Des femmes de ménage en grève devant une banque genevoise

banderole: nettoyeuses en colère
© Neil Labrador

Licenciées par Orgapropre, sans plan social, les nettoyeuses se battent pour être réengagées par le repreneur du contrat avec l’UBP, Cleaning Service.

Une quinzaine de nettoyeuses d’Orgapropre tiennent depuis deux semaines un piquet de grève à l’entrée de l’Union bancaire privée

Société genevoise de nettoyage, Orgapropre a licencié 37 personnes, en majorité des femmes, après avoir perdu un contrat de prestations avec l’Union bancaire privée (UBP). Soutenues par le syndicat Sit, une quinzaine de nettoyeuses organisent un piquet de grève quotidien devant la banque à la rue du Rhône durant leur horaire de travail, soit de 18h à 20h. Ne bénéficiant d’aucun plan social, elles exigent d’être réengagées par le repreneur, Cleaning Service. «On est ré-vol-té! martèle Thierry Horner, secrétaire syndical du Sit. Ces femmes, qui gagnent 19,60 francs de l’heure pour deux heures de travail par jour, sont victimes d’une injustice crasse. Cela fait deux mois que nous demandons l’ouverture de négociations. Orgapropre refuse de se rendre aux séances convoquées par l’Office cantonal de l’emploi.» La société se vante pourtant sur son site d’être une entreprise «responsable» et de travailler pour les collectivités publiques. Son directeur Pascal Masson est membre du comité de la faitière patronale, l’Agens, mais il est actuellement aux abonnés absents, en voyage en Thaïlande selon le Sit. «On ne reste pas en vacances lorsqu’il y a une grève dans sa propre boîte!» s’indigne Manuela Cattani, cosecrétaire générale du Sit. Sollicitée, la banque est de son côté intervenue auprès du repreneur, mais a refusé pour l’heure de mettre la main à la poche. «On demande à l’UBP environ 50000 francs pour que ces salariées puissent franchir ce cap. Le nouveau contrat de nettoyage leur fait économiser beaucoup plus.» Relevons que l’établissement financier a réalisé un bénéfice de 220 millions en 2017. En fin de semaine dernière, Cleaning Service avait embauché huit nettoyeuses d’Orgapropre. «Les sept personnes encore à reclasser ont entre 56 et 63 ans, proches de la retraite elles ont été blacklistées», assure Manuela Cattani.

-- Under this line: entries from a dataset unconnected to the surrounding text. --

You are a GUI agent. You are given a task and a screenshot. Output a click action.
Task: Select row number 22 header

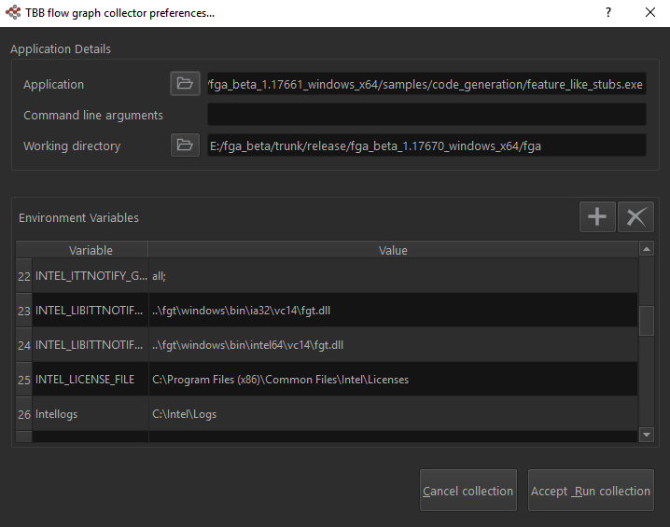coord(23,276)
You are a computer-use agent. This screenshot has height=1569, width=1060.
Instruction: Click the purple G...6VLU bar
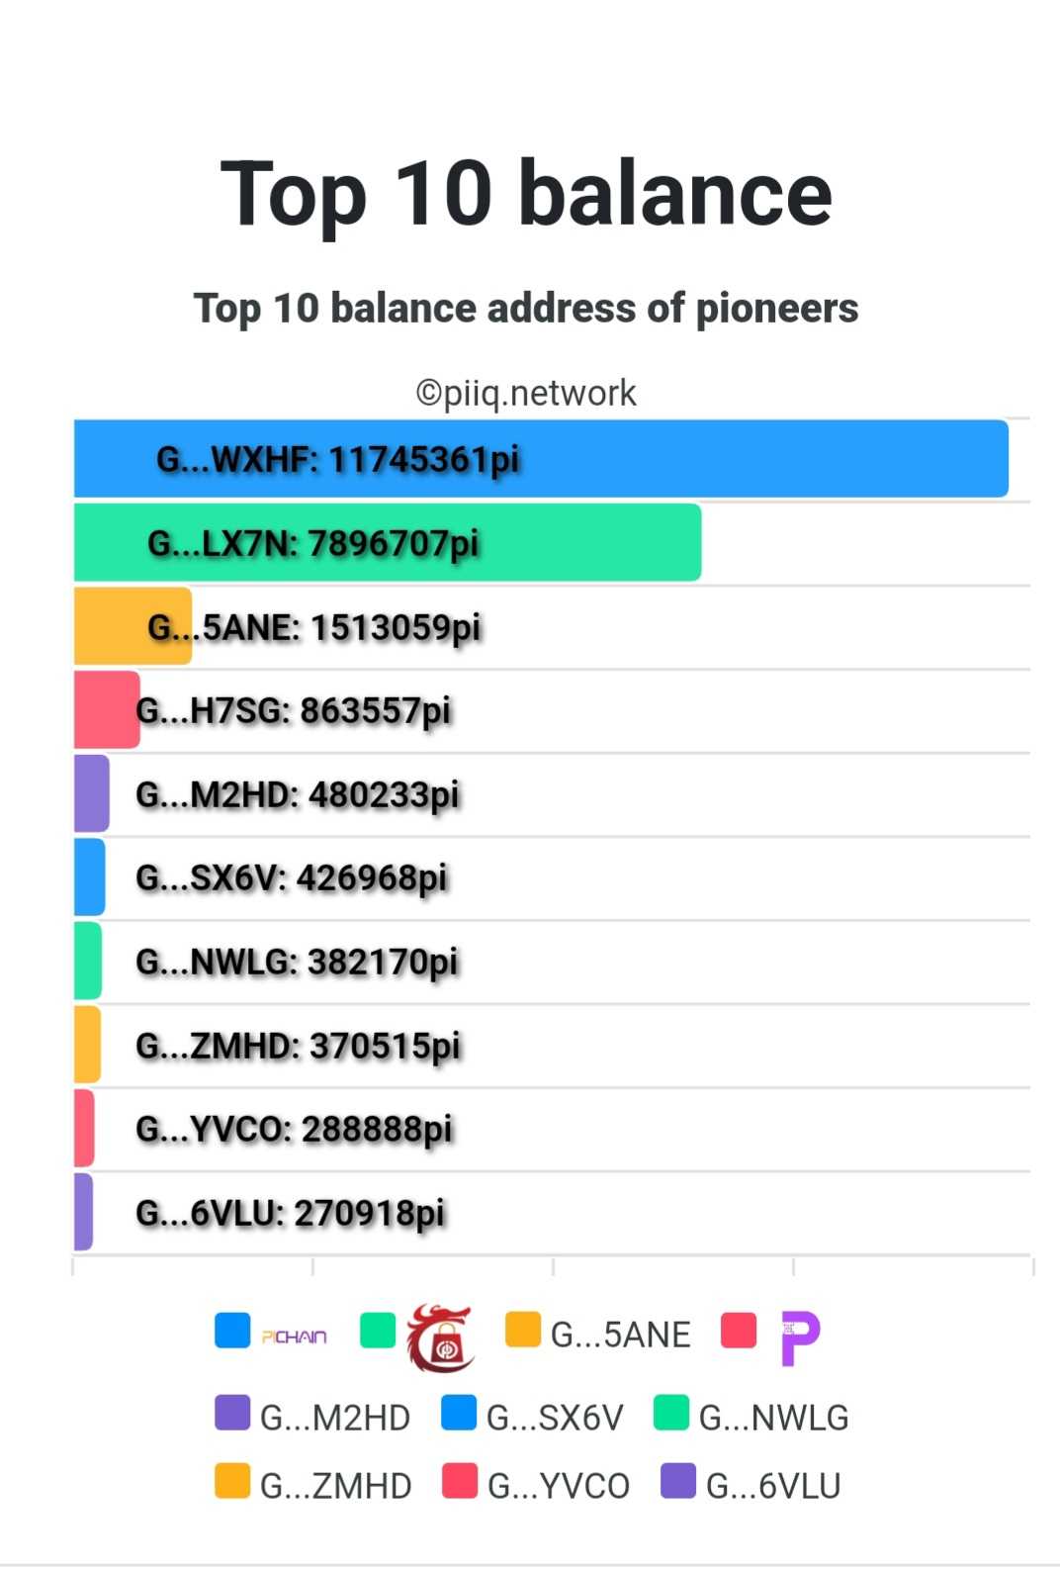tap(83, 1212)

«Je n’ai pas reçu de téléphone pour travailler. Je veux continuer là-bas, j’y travaille depuis 18 ans, je parle à tout le monde», témoigne une gréviste âgée de 56 ans qui a reçu l’annonce de son licenciement comme «un choc et un sentiment de trahison». La perte de cet emploi lui enlèverait 800 francs, ce qui n’est pas négligeable pour son budget. «Les piquets de grève sont difficiles, il fait froid, sous la pluie, la neige. Heureusement, on reçoit beaucoup de soutien.» De nombreux militants politiques et syndicaux sont venus témoigner de leur solidarité aux grévistes et, surtout, les huit nettoyeuses réengagées ont décidé de poursuivre le mouvement jusqu’à ce que toutes leurs collègues soient reclassées ou bénéficient d’un plan social. «Tout le monde a besoin d’un travail», explique simplement une travailleuse qui a signé un contrat avec Cleaning Service

Syndicalistes agressés

Mercredi dernier, selon le Sit, le conflit s’est envenimé lorsque quatre syndicalistes ont été agressés par des cadres d’Orgapropre et des agents de sécurité de l’UBP. Poussé sur un vélo tombé à terre, un secrétaire d’Unia Genève a été blessé à la jambe. Ceinturé par des vigiles de la banque, Thierry Horner a été séquestré à l’intérieur de l’édifice, plaqué au mur durant une vingtaine de minutes jusqu’à l’arrivée de la police. «Ils m’ont dit en gros que, maintenant que j’étais à l’intérieur, j’étais cuit», indique le secrétaire syndical. Manuela Cattani est très remontée: «Pour moi, c’était un guet-apens. Ils voulaient prouver que nous exercions une violation de domicile. C’est inacceptable. Le but des piquets de grève est d’informer et de dialoguer. Nous n’avons jamais exercé de la contrainte physique. Nous dénonçons avec force cette provocation, les violences et cette atteinte à notre droit de manifester devant un lieu de travail.»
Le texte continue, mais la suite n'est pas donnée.